Em outro julgamento recente, o TJMG analisou uma ação de despejo por falta de pagamento envolvendo uma empresa em recuperação judicial e concluiu que a ordem de desocupação não deveria ser suspensa apenas em razão do processo recuperacional.

Segundo o Tribunal:

“A alegação de essencialidade do ponto comercial não impede a retomada do imóvel locado, por não se tratar de bem integrante do patrimônio da recuperanda.”

O entendimento foi adotado no Agravo de Instrumento nº 1.0000.25.502539-7/001, julgado pela 14ª Câmara Cível do TJMG, em 11 de junho de 2026.

A distinção é importante: embora o imóvel possa ser relevante para a atividade da empresa, ele pertence ao proprietário e não integra, necessariamente, o patrimônio da empresa em recuperação judicial.


E se houver fiadores?

A existência de fiadores ou outras garantias pode alterar significativamente a estratégia de cobrança.

Em julgamento recente envolvendo contrato de locação comercial, o TJMG reconheceu a possibilidade de responsabilização dos fiadores pelas obrigações garantidas, inclusive em situação envolvendo empresa locatária submetida à recuperação judicial.

Por isso, além da situação da empresa, é importante analisar cuidadosamente:

  • quem assinou o contrato;

  • quais garantias foram prestadas;

  • quais obrigações foram efetivamente garantidas;

  • e se existem terceiros que também possam responder pela dívida.


Recuperação judicial não significa que o proprietário perdeu seus direitos

A recuperação judicial exige uma análise mais cuidadosa da relação contratual e da eventual dívida existente.

Mas é importante não confundir a existência da recuperação judicial com a existência de inadimplência.

O contrato de locação pode continuar vigente e ser regularmente cumprido. Caso ocorra inadimplência, será necessário analisar a origem da dívida, a situação do crédito e as medidas cabíveis.

Da mesma forma, a cobrança de valores e a retomada do imóvel são questões juridicamente distintas.

Por isso, antes de tomar qualquer medida, o proprietário deve analisar separadamente:

1. A situação do contrato: ele continua vigente? Houve alguma causa de rescisão?

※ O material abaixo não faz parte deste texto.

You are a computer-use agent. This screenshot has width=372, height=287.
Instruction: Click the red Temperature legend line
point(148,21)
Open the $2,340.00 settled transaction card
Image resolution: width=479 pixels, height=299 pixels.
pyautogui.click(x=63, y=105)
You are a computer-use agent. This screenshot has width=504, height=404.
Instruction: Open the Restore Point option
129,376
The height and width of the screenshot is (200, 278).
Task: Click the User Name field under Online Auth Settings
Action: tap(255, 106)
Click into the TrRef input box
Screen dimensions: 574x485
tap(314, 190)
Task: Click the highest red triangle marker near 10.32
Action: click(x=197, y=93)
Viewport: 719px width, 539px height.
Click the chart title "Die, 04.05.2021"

2. A existência de inadimplência: existem aluguéis ou encargos em atraso?

3. A situação do crédito: quando a dívida surgiu e como ela será tratada diante da recuperação judicial?

4. A possibilidade de cobrança: qual é a medida judicial adequada para buscar o reconhecimento ou o recebimento dos valores?

5. A possibilidade de despejo: há fundamento contratual ou legal para buscar a retomada do imóvel?

Cada situação possui particularidades próprias. Uma análise correta do contrato, da dívida e do processo de recuperação judicial pode ser fundamental para proteger os direitos do proprietário do imóvel comercial.